READING PASSAGE:
^^^^

Generator install - where to start

[WinterDeere]

Good advice, as always, Peter! But do note that my 35 kW number is steady state, without considering surge/inrush of each appliance, which could easily be 100 kW for a brief few seconds immediately following a long outage without load management.

Simply put, I summed the steady-state draw of each appliance, in calculating that load. Add maybe 4 kW for lighting, computers, TV's, refrigerators... we're likely at 35 kW max steady state, if all HVAC's, pool heater, well pump and shop air compressor run at the same time. Heck, now that I think of it, I didn't even include kitchen range (10 kW?) or microwave ovens (2x 1.5 kW?). Now we're at 45 kW.

The scenario of all AC compressors, refrigerators, pool heater, and air compressor running simultaneously for minutes or an hour is very likely, immediately following any extended outage. Although with our goal being the avoidance of extended outages, I guess all of those large loads may never run concurrently under normal circumstances.

 

[Larry Caldwell]

Nothing surprises me anymore - we asked for a bid to install a propane line from our LP tank to the generator last fall.

When I called them, they said, oh, we factored in digging the trench!!

Hi Nicole

Ryan came by today promptly at 8:30 am then called back about 1 pm with the estimate $10,055 - yes $10 thousand dollars to run and connect 10’ of gas pipe and fittings for a 10 kw generator in a trench we will dig/provide and on a pad and post we provide.

Ryan was very professional and pleasant and we were pleased with his assessment and overall presentation as a professional.

However we will not be engaging with your company.

For small projects I rarely ask for a bid. Mostly I go cost-plus. Less paperwork for the contractor, less oops pricing for me. I got a new 200 amp house electrical panel for $780 that way, including permits and a couple hours of electrician time to install it.

 

[Larry Caldwell]

Good advice, as always, Peter! But do note that my 35 kW number is steady state, without considering surge/inrush of each appliance, which could easily be 100 kW for a brief few seconds immediately following a long outage without load management.

Simply put, I summed the steady-state draw of each appliance, in calculating that load. Add maybe 4 kW for lighting, computers, TV's, refrigerators... we're likely at 35 kW max steady state, if all HVAC's, pool heater, well pump and shop air compressor run at the same time. Heck, now that I think of it, I didn't even include kitchen range (10 kW?) or microwave ovens (2x 1.5 kW?). Now we're at 45 kW.

The scenario of all AC compressors, refrigerators, pool heater, and air compressor running simultaneously for minutes or an hour is very likely, immediately following any extended outage. Although with our goal being the avoidance of extended outages, I guess all of those large loads may never run concurrently under normal circumstances.

^^^^

DATA BLOCK:
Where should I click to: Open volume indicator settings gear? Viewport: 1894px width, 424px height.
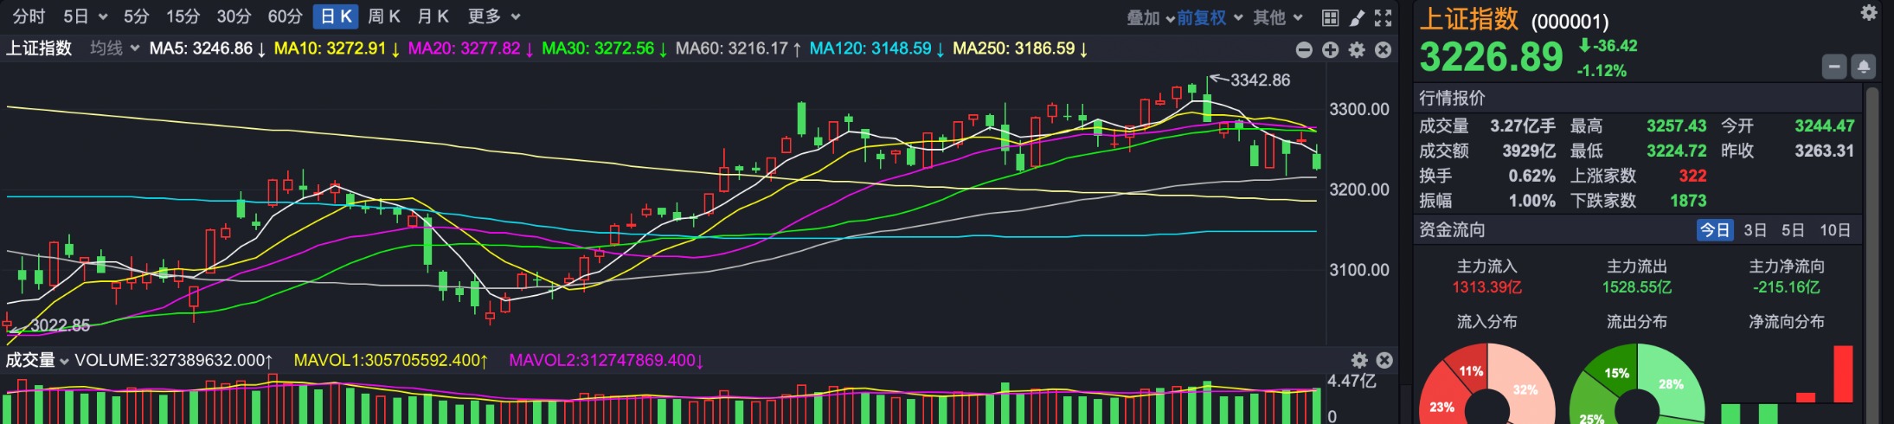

^^^^

Please extend the forum thread above about where to start with a home generator install, picking up after its final post.

REPLY:
145 amps? I don't think so.

 

[WinterDeere]

145 amps? I don't think so.

Yeah... there's the rub. I guess the tech just hasn't caught up with reality, yet. Every house in my neighborhood has at least 400A supply, I'm just lucky I have an older house that's still run on oil and wood, rather than electric heat.

And note in that last post, with kitchen range and microwave ovens, we could peak 187 amps. Not that I can imagine a scenario where I'd be intentionally running two microwaves, a kitchen range, and my shop's air compressor. It becomes a game of odds, what combinations of major appliances might actually run together at any time, with the biggest risk probably only occurring in the first minutes following an extended outage.

Because our peak demand only occurs in summer, and neither my own monitors nor the electric company store "by the second" data that long, I don't really have the much data available to see a realistic range of loads for a wide range of dates in mid-July. All I can do is add up all of the steady-state draws, and assume there's some possibility they might occur together.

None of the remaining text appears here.